The story of Jesus parallels the journey to enlightenment -- the simplicity and the gifts of the magi at his birth (we all have both), his disillusionment with organized religion, His initiation symbolized with baptism, the release of his siddhis or powers and the need for healing, the struggle with his inner demons in the desert and in the garden of Gethsemane, the surrender to his fate, forgiveness, and transcendence. Implied in his life is also the theme of an engaged spirit.

 Today, as in the time of Jesus, spiritual awakening must go beyond transcendence and calls for an engaged spirituality. Those who fully awaken are reborn into a service or destiny with the world, not one defined by the ego but rather a movement from the depths that longs to be followed. Adyashanti blends the wisdom of awakening with service through his teachings and his transmission, and this book in some way catches that energy and gift so that it can be an experience for the reader and not just an intellectual study.

He urges us to clarify our "aspiration" and to reflect on our two "orders of being", the human and the divine, the form and the formless. Just as Jesus expressed his humanness and his divinity it may be possible, even essential, for more and more humans to discover this possibility, go through the shedding of our old identities, and surrender into our destinies,

I've always felt the tragedy of the death of Jesus, not because he was god but because he was human. All humans that are subjected to the betrayal and horrific suppression that he was dealt are equally caught in tragedy. Every violent death is as horrid as the death of Jesus. As we learn of people, innocent or guilty, who are slaughtered by those who are ignorant of the sacredness of life we can feel the suffering that the family and friends of Jesus must have known, and find some hope in the archetypal resurrection of this timeless story. Jesus lived the whole of life, the beauty and the trauma, just as most of us must. Can his life as myth or metaphor give us hope, and new direction for awakening out of the blind collective adherence to the mind's divisive point of view about who is valuable and who is not? This is never the perspective of an awakened heart.

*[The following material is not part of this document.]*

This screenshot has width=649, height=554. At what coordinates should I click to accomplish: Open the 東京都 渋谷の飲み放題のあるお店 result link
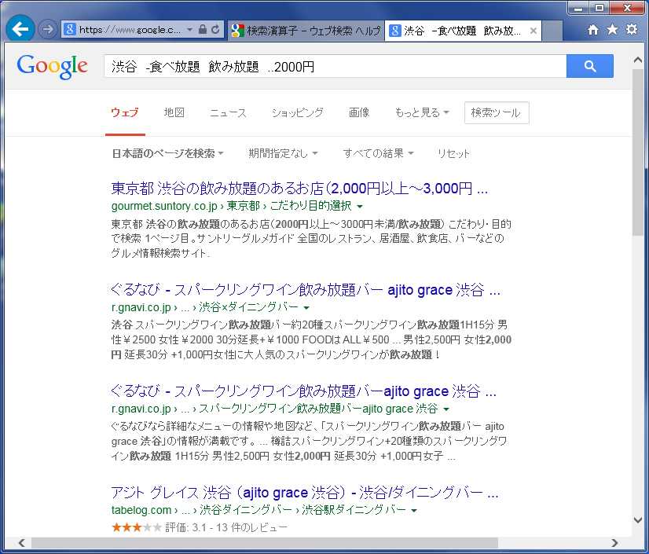click(299, 189)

If Christians, Jews, Buddhists, Hindus, Muslims and all the rest of us alike began to see the truth of who we are, just as Jesus did, who would be left to cause such harm as crucifixion? Or murder families? Or drop bombs?

 

The challenge is that all of us must crucify our blind adherence to separation, collective belief systems and conditioned reflexes before we can be awake as a species. It may never happen, certainly not in our lifetimes. But if we as individuals can play our small part in the whole perhaps in time the collective field will transform just as the inspiration of Jesus must have intended. Ignorance may always exist but so does the potential for transformation and resurrection.